A special Bangladeshi court on Monday sentenced an elderly top Islamist to 90 years in prison for masterminding atrocities during the 1971 war of independence against Pakistan.
Ghulam Azam, compared by prosecutors to Hitler, was found guilty of all five charges of planning, conspiracy, incitement, complicity, and murder and torture during the war, which the government says killed three million people. However, 90-year-old Azam, the wartime head of the country’s largest Islamic party, Jamaat-e-Islami, and now its spiritual leader, was spared the death penalty because of his age and health, and was instead sentenced to nine decades in prison, an official said.
“He was found guilty beyond reasonable doubt in all five charges. The tribunal observed that he deserved the death penalty,” junior Attorney-General M. K. Rahman said. “But because of his old age and health complications, he was sentenced separately in the five charges. In all he has been sentenced to 90 years in prison,” the lawyer said outside the court. “Some kind of justice is done, but we are not happy.”
Street violence erupted across Bangladesh ahead of the judgment, handed down by the controversial International Crimes Tribunal. Supporters clashed with police, who fired rubber bullets at Jamaat activists armed with homemade bombs.
Jamaat, the country’s largest Islamic party and a key member of the opposition, called a nationwide strike on Monday to protest the verdict, saying the war crimes trials are aimed at eliminating its leaders.

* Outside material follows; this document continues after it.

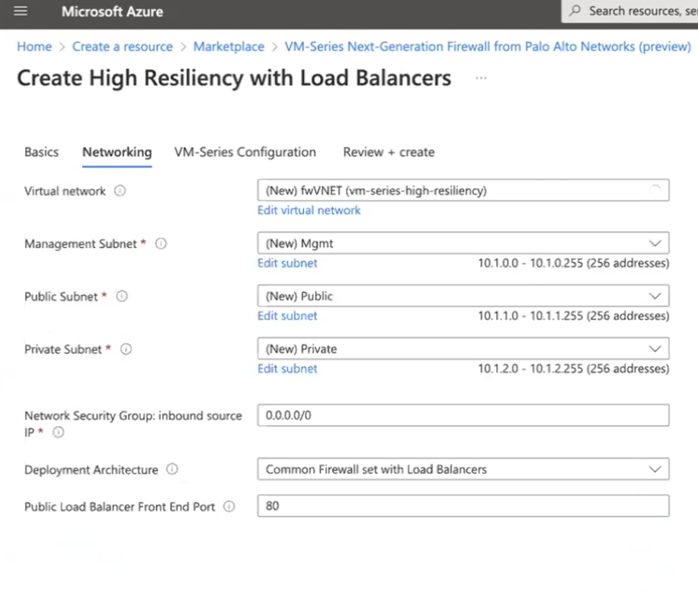Navigate to Marketplace breadcrumb
The image size is (698, 593).
coord(229,46)

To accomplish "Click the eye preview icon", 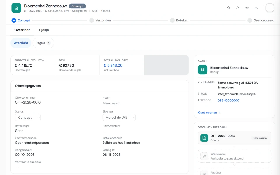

Prosecutors had sought the death penalty for Azam, describing him as a “lighthouse” that guided all war criminals, and the “architect” of the militias that committed many of the 1971 atrocities. When India intervened at the end of the nine-month war and it became clear Pakistan was losing, the militias killed dozens of professors, playwrights, filmmakers, doctors, and journalists. Azam was described as the “mastermind” of the massacres of the intellectuals. Many of their bodies were found a few days after the war at a marsh outside the capital, blindfolded and with their hands tied behind their backs.
Azam is the fifth person convicted by the International Crimes Tribunal. Three Islamists have been sentenced to death and one was given life imprisonment. Previous verdicts by the tribunal have sparked widespread and deadly violence on the streets of a country that has a 90 percent Muslim population.

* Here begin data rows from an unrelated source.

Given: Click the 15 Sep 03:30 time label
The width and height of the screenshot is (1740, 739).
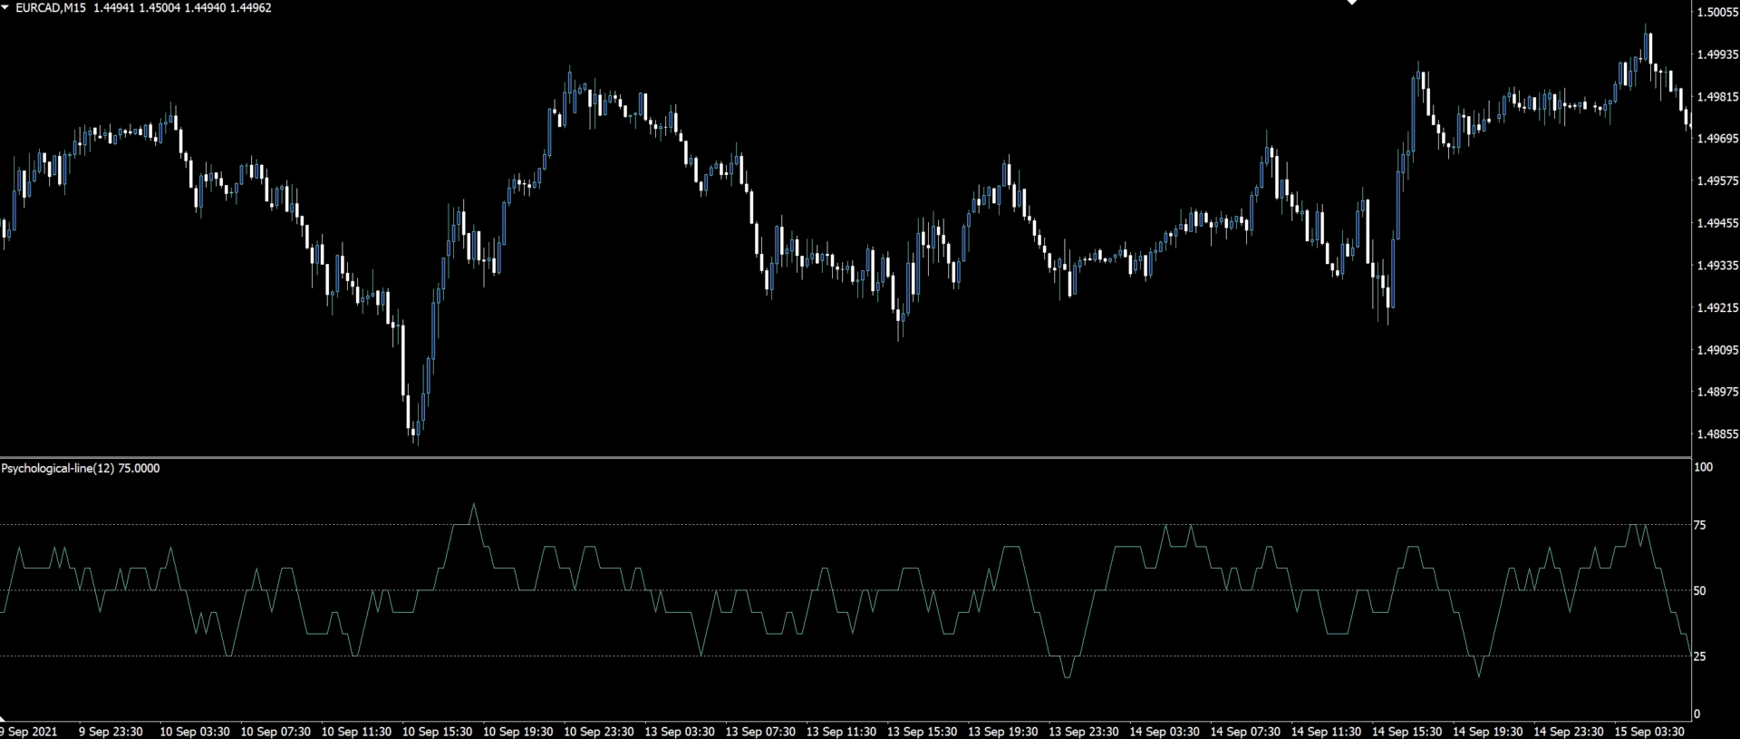Looking at the screenshot, I should click(x=1648, y=731).
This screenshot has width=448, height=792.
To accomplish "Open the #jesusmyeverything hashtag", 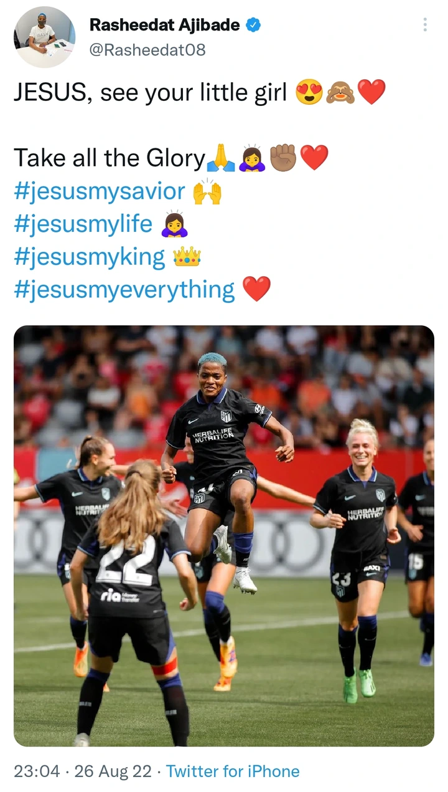I will pos(124,289).
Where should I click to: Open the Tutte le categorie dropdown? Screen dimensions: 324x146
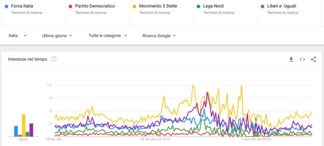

Azam’s lawyer Tajul Islam said the charges were based on newspaper reports of speeches Azam gave during the war, which led to the creation of Bangladesh. “The prosecution has completely failed to prove any of the charges,” he said before the verdict.

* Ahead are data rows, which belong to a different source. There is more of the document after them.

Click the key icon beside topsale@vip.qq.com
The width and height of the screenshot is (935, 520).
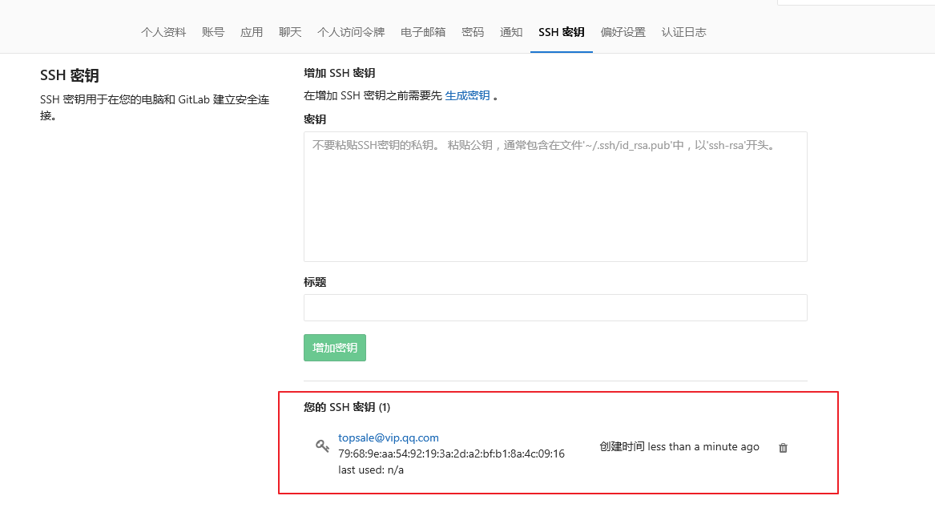tap(322, 446)
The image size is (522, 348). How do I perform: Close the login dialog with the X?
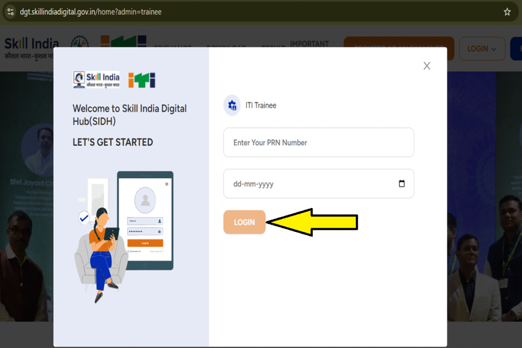tap(427, 66)

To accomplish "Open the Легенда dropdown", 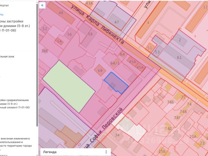I will click(x=75, y=152).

Journalists were among up to a dozen people injured on Monday when they were caught in the clashes ahead of the verdict in Dhalpur district of the capital Dhaka, local police chief Rafiqul Islam said. “One of the journalists was hit by [shrapnel],” he said, adding the protesters hurled at least five small homemade bombs at police. Police also fired rubber bullets at protesters in the cities of Bogra, Comilla, and Rajshahi after activists went on the rampage, attacking and torching dozens of vehicles, police officials said.
The opposition has criticized the cases as politically motivated and aimed at settling old scores rather than meting out justice.
Unlike other war crimes courts, the Bangladesh tribunal is not endorsed by the United Nations. The New York-based Human Rights Watch group has said its procedures fall short of international standards. The government maintains the trials are needed to heal the wounds of the 1971 war in which it says three million died. Independent estimates put the death toll at between 300,000 and 500,000.